▸ Brief
Once you have read the records below, restate them word for word.

▸ Extracted data
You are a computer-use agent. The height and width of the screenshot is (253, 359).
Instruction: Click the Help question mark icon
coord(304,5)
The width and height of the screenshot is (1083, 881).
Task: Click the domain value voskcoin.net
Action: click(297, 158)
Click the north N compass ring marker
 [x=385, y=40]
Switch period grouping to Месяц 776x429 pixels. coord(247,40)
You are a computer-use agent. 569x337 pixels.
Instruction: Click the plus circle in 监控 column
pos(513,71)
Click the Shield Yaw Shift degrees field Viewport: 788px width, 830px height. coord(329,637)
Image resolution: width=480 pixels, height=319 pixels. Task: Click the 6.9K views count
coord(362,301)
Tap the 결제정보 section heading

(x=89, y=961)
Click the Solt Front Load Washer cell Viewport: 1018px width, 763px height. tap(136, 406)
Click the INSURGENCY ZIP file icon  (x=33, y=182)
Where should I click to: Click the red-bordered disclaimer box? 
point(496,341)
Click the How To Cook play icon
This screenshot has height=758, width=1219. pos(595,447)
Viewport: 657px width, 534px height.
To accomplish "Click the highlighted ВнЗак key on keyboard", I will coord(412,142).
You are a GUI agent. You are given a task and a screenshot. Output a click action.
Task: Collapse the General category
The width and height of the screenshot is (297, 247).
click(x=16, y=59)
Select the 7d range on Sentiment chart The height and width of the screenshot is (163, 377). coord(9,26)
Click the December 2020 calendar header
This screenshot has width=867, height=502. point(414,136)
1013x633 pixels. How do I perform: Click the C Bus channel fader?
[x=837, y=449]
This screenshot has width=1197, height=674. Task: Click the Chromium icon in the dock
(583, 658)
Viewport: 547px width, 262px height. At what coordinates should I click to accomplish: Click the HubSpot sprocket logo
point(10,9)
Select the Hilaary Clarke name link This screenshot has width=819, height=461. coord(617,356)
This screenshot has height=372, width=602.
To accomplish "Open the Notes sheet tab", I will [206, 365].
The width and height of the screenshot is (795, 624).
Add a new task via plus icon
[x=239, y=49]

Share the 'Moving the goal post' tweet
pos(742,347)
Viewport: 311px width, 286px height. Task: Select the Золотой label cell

▸ Response box
You are a computer-use agent. The height and width of the screenshot is (253, 359).
Instruction: Click the Help question mark icon
coord(304,5)
The width and height of the screenshot is (1083, 881).
Task: Click the domain value voskcoin.net
Action: click(297, 158)
Click the north N compass ring marker
 [x=385, y=40]
Switch period grouping to Месяц 776x429 pixels. coord(247,40)
You are a computer-use agent. 569x337 pixels.
Instruction: Click the plus circle in 监控 column
pos(513,71)
Click the Shield Yaw Shift degrees field Viewport: 788px width, 830px height. coord(329,637)
Image resolution: width=480 pixels, height=319 pixels. Task: Click the 6.9K views count
coord(362,301)
Tap the 결제정보 section heading

(x=89, y=961)
Click the Solt Front Load Washer cell Viewport: 1018px width, 763px height. tap(136, 406)
Click the INSURGENCY ZIP file icon  (x=33, y=182)
Where should I click to: Click the red-bordered disclaimer box? 
point(496,341)
Click the How To Cook play icon
This screenshot has height=758, width=1219. pos(595,447)
Viewport: 657px width, 534px height.
To accomplish "Click the highlighted ВнЗак key on keyboard", I will coord(412,142).
You are a GUI agent. You are given a task and a screenshot. Output a click action.
Task: Collapse the General category
The width and height of the screenshot is (297, 247).
click(x=16, y=59)
Select the 7d range on Sentiment chart The height and width of the screenshot is (163, 377). coord(9,26)
Click the December 2020 calendar header
This screenshot has width=867, height=502. point(414,136)
1013x633 pixels. How do I perform: Click the C Bus channel fader?
[x=837, y=449]
This screenshot has width=1197, height=674. Task: Click the Chromium icon in the dock
(583, 658)
Viewport: 547px width, 262px height. At what coordinates should I click to accomplish: Click the HubSpot sprocket logo
point(10,9)
Select the Hilaary Clarke name link This screenshot has width=819, height=461. coord(617,356)
This screenshot has height=372, width=602.
To accomplish "Open the Notes sheet tab", I will [206, 365].
The width and height of the screenshot is (795, 624).
Add a new task via plus icon
[x=239, y=49]

Share the 'Moving the goal post' tweet
pos(742,347)
Viewport: 311px width, 286px height. Task: Select the Золотой label cell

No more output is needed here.